| ABOUT THIS EXERCISE |
Find the word "pixels" in the listing below, then return every line it appears in.

━━━━━━━━━━━━━━━━━━━━━━━━━━━━━━

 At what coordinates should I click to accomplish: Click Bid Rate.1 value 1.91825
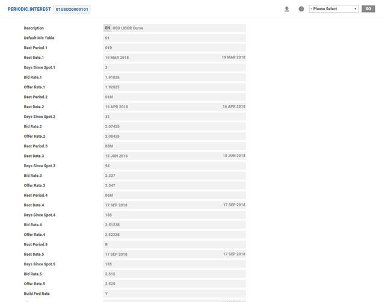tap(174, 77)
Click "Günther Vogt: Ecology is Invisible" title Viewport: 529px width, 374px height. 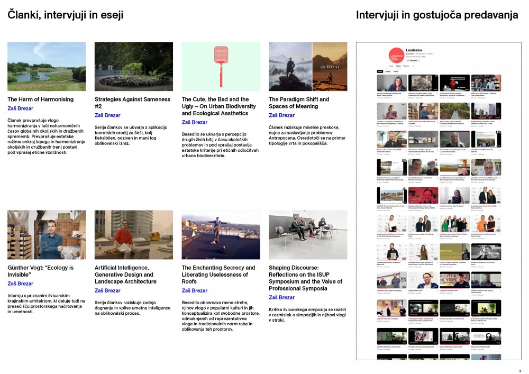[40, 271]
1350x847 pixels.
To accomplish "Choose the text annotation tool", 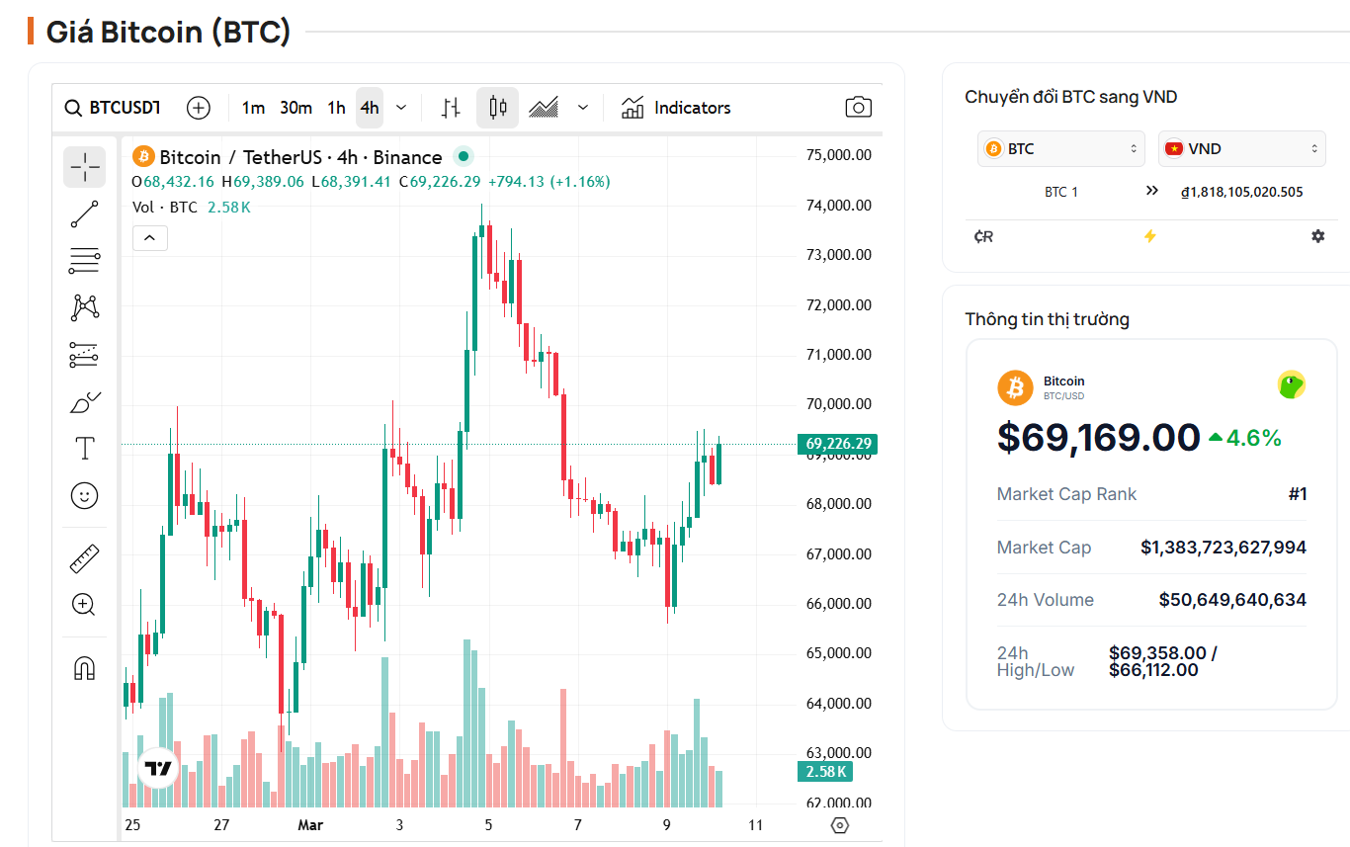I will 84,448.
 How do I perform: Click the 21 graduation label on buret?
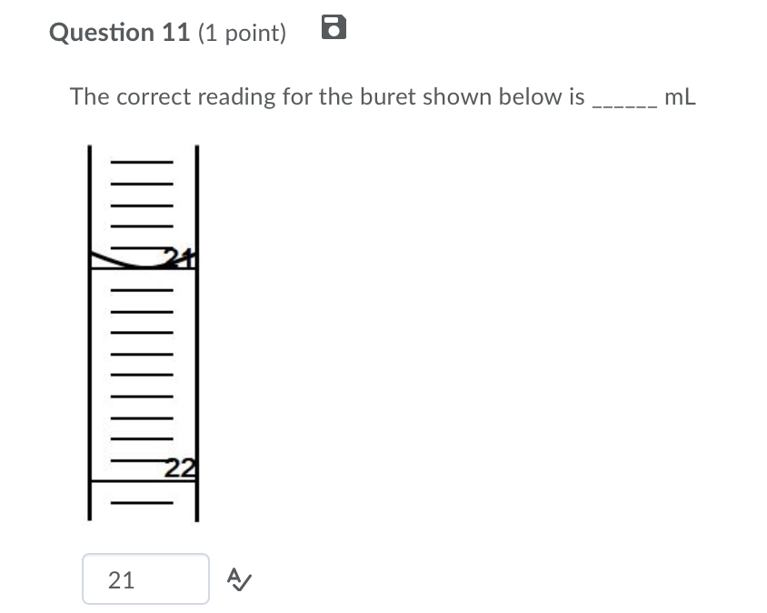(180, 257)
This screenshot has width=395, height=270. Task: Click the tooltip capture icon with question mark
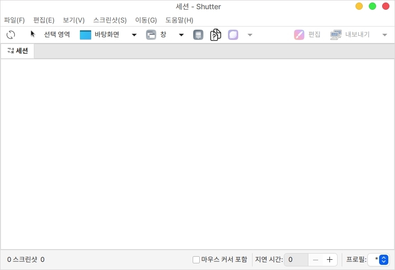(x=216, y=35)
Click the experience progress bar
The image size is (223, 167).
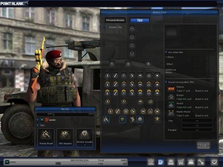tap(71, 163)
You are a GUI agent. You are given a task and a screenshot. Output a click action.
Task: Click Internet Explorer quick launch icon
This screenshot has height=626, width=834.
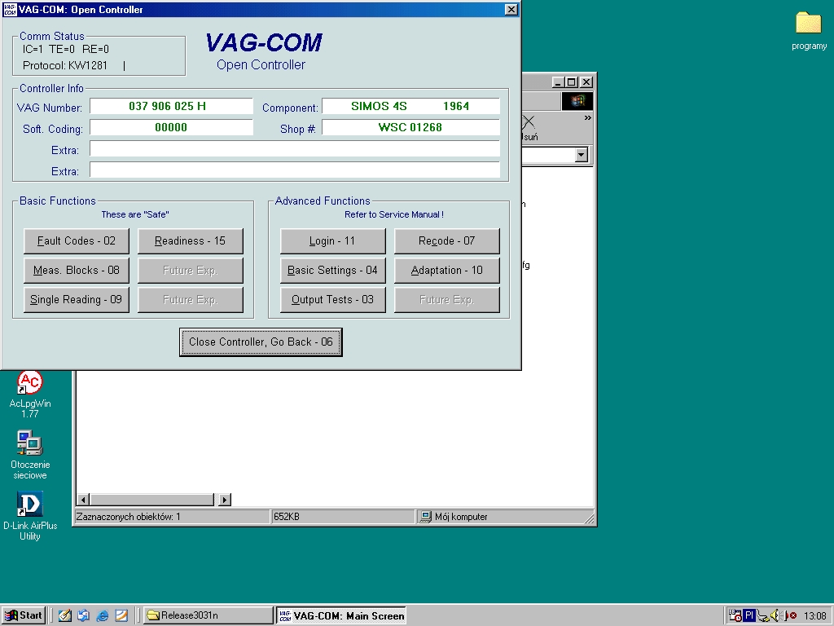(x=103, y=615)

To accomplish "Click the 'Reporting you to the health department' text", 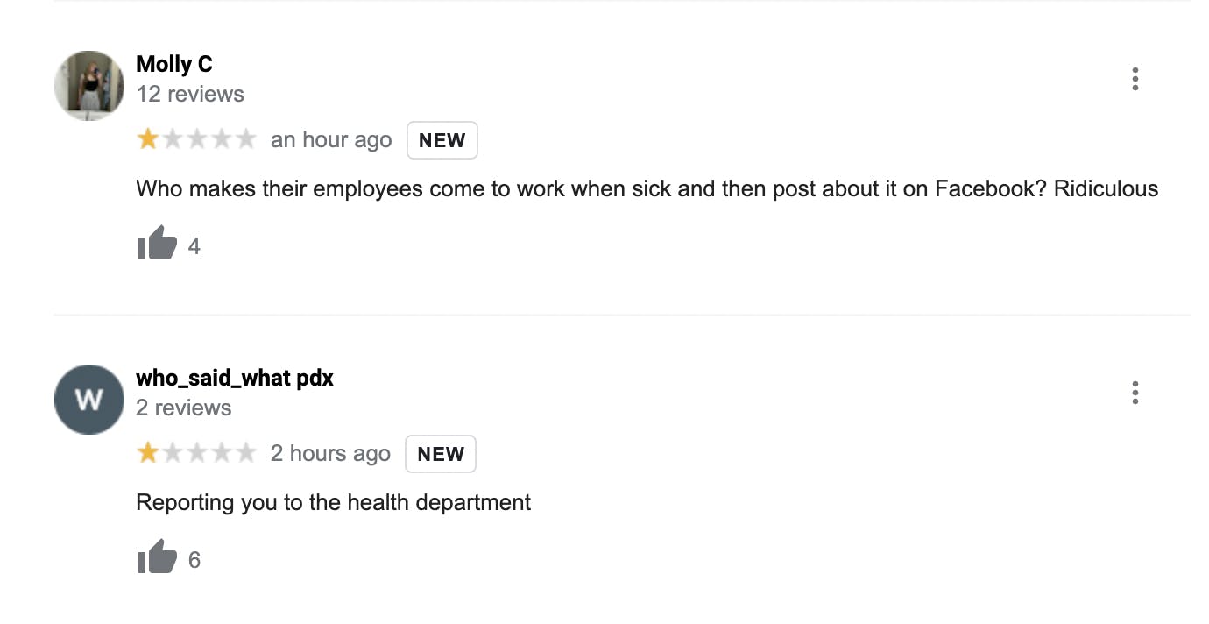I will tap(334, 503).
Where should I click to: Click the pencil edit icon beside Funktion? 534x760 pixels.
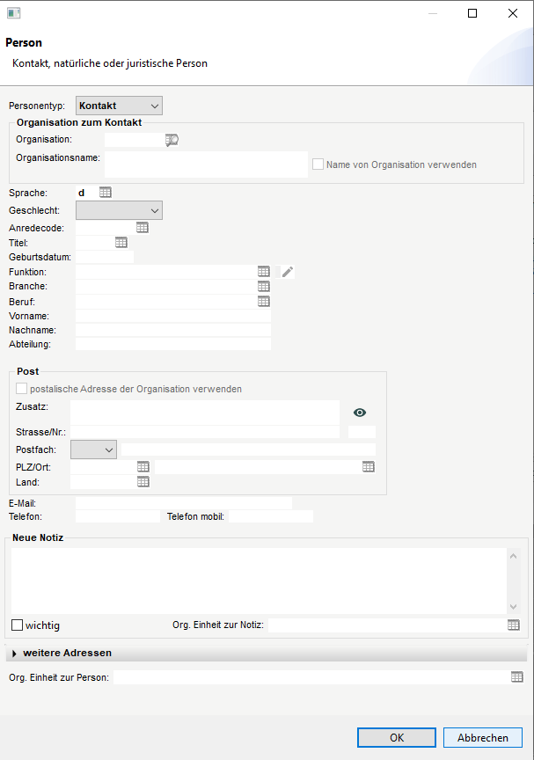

━━━━━━━━━━━━━━━━━━━━━━━━━━━━━━

| OUTPUT |
1350x847 pixels.
Where should I click to: Click the pencil edit icon beside Funktion? 534x760 pixels.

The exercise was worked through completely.